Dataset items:
________________
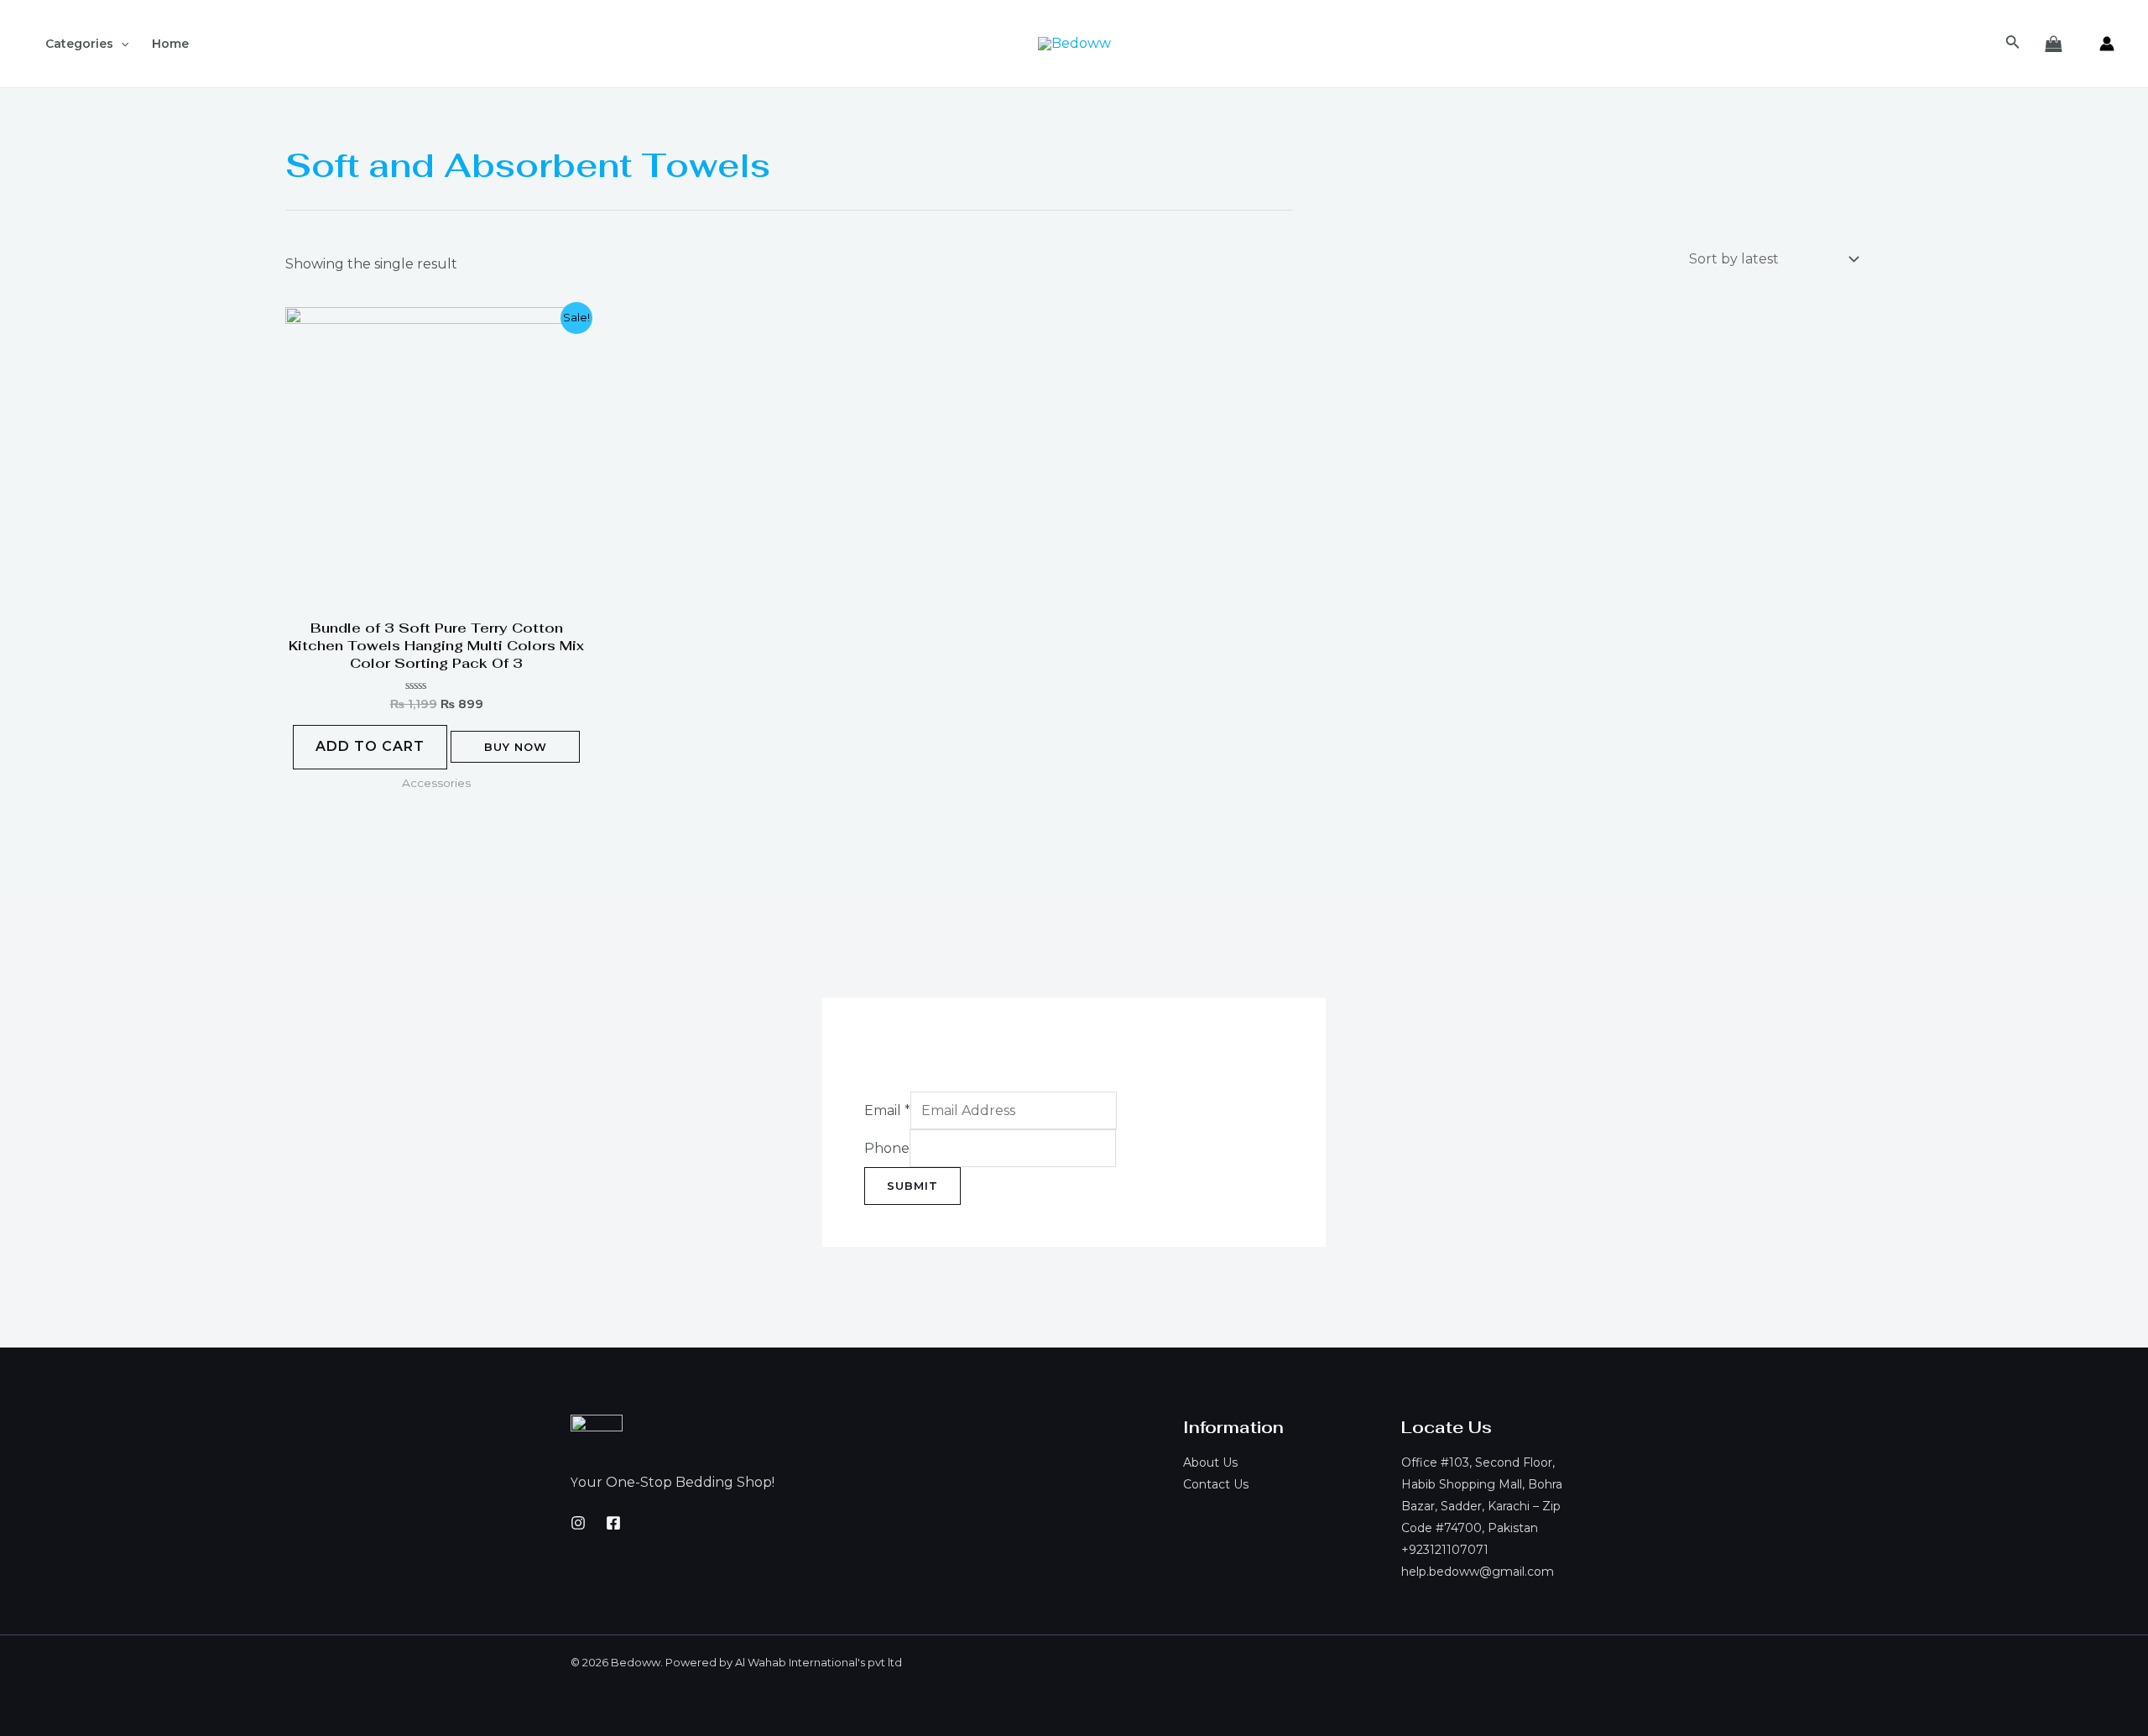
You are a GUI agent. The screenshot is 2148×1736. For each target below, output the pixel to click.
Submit (912, 1185)
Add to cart (370, 746)
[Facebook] (613, 1522)
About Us (1210, 1462)
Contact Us (1216, 1484)
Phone (887, 1148)
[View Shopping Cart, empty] (2053, 43)
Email (887, 1110)
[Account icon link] (2106, 43)
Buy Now (515, 746)
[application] (120, 43)
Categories (79, 43)
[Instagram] (578, 1522)
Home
________________
• Required action:
Once the line with "Phone (887, 1148)" is found, write out that line and every one after it through the last line of the records, exactly and with nothing else.

• Your solution:
Phone (887, 1148)
[View Shopping Cart, empty] (2053, 43)
Email (887, 1110)
[Account icon link] (2106, 43)
Buy Now (515, 746)
[application] (120, 43)
Categories (79, 43)
[Instagram] (578, 1522)
Home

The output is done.